**About this task**
Write each line exactly as it stands, from the line containing "[复制链接] (16, 211)" through the end of the data.

**Source data**
□ □ □ □

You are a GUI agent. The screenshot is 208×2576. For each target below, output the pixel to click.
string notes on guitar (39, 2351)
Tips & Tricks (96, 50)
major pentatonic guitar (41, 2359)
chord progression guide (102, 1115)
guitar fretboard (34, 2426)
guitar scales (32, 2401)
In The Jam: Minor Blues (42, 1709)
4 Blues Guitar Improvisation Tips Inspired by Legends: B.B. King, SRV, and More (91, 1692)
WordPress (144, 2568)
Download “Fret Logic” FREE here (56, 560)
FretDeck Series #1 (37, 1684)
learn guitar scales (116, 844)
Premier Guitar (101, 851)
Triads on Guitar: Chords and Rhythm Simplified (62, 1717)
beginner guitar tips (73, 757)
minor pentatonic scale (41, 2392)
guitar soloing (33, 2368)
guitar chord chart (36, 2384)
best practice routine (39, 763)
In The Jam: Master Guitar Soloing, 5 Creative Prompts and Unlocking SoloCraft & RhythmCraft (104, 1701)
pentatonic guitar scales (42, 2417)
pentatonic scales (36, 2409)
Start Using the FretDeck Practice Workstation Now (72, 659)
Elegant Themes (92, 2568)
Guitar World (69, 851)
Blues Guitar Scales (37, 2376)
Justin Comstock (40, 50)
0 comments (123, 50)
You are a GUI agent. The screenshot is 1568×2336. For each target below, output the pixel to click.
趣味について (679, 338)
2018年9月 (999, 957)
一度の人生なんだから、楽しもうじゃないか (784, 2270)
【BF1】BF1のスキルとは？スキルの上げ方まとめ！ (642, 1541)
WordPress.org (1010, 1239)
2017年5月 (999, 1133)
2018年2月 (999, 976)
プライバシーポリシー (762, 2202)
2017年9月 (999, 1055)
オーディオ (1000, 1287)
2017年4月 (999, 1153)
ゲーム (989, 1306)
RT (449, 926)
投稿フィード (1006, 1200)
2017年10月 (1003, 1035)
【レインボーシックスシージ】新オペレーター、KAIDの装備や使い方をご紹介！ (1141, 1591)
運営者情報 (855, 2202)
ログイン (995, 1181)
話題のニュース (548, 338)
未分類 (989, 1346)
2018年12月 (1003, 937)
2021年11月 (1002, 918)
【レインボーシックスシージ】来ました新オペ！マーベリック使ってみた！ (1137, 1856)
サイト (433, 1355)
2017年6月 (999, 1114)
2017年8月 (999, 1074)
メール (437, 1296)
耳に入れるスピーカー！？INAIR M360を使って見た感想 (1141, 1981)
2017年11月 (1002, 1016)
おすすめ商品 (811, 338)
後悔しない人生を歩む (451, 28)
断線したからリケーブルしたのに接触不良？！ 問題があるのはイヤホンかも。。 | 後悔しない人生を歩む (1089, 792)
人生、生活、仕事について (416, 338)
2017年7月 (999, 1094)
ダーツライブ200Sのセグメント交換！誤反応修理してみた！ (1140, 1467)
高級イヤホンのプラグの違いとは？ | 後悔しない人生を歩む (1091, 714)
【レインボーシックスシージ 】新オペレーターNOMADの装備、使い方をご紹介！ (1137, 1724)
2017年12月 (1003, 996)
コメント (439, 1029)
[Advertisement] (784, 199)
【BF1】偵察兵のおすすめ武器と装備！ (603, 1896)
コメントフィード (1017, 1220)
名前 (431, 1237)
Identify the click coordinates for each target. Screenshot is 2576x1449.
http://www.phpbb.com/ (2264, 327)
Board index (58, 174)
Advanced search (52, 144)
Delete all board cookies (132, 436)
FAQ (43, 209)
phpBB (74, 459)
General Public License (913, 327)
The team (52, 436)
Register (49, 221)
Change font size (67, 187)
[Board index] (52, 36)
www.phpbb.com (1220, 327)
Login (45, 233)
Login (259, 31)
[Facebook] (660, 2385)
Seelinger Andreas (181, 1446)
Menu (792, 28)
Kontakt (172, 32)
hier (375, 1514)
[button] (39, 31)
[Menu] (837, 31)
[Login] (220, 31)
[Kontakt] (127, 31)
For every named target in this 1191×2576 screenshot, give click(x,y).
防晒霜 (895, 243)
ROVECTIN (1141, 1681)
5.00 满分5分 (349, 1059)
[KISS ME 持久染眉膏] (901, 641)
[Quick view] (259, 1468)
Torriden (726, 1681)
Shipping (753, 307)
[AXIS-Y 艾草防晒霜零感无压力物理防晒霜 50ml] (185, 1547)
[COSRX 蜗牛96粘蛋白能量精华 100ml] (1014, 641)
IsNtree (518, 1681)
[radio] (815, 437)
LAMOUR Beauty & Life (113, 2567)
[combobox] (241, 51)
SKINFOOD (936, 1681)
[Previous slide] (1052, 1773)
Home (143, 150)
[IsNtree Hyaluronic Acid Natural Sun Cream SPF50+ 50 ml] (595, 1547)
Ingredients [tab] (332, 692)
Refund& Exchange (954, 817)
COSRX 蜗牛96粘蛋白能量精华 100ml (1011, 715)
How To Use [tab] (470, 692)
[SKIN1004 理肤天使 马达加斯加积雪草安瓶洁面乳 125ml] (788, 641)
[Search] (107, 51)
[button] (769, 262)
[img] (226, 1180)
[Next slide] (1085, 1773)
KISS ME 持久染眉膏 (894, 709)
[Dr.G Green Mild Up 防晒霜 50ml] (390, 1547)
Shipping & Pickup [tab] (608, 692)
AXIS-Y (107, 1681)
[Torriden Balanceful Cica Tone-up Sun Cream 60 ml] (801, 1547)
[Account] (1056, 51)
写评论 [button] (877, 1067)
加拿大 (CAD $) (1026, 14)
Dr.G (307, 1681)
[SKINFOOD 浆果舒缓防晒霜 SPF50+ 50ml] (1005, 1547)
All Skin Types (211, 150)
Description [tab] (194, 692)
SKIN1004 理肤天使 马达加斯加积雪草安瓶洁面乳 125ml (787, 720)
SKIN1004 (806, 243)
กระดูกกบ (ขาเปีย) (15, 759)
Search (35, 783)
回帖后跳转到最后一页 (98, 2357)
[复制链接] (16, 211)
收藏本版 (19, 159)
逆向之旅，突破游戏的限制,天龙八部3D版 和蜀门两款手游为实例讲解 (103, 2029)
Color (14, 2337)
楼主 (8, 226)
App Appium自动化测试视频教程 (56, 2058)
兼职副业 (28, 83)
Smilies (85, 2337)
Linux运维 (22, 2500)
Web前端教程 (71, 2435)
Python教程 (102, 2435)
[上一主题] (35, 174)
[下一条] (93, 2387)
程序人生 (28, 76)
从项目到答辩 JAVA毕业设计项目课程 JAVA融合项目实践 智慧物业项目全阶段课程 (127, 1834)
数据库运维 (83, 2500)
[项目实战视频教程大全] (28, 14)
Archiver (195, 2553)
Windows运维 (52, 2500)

□ □ □ □

**Expected answer**
[复制链接] (16, 211)
收藏本版 (19, 159)
逆向之旅，突破游戏的限制,天龙八部3D版 和蜀门两款手游为实例讲解 (103, 2029)
Color (14, 2337)
楼主 (8, 226)
App Appium自动化测试视频教程 (56, 2058)
兼职副业 (28, 83)
Smilies (85, 2337)
Linux运维 (22, 2500)
Web前端教程 (71, 2435)
Python教程 (102, 2435)
[上一主题] (35, 174)
[下一条] (93, 2387)
程序人生 (28, 76)
从项目到答辩 JAVA毕业设计项目课程 JAVA融合项目实践 智慧物业项目全阶段课程 (127, 1834)
数据库运维 (83, 2500)
[项目实战视频教程大全] (28, 14)
Archiver (195, 2553)
Windows运维 (52, 2500)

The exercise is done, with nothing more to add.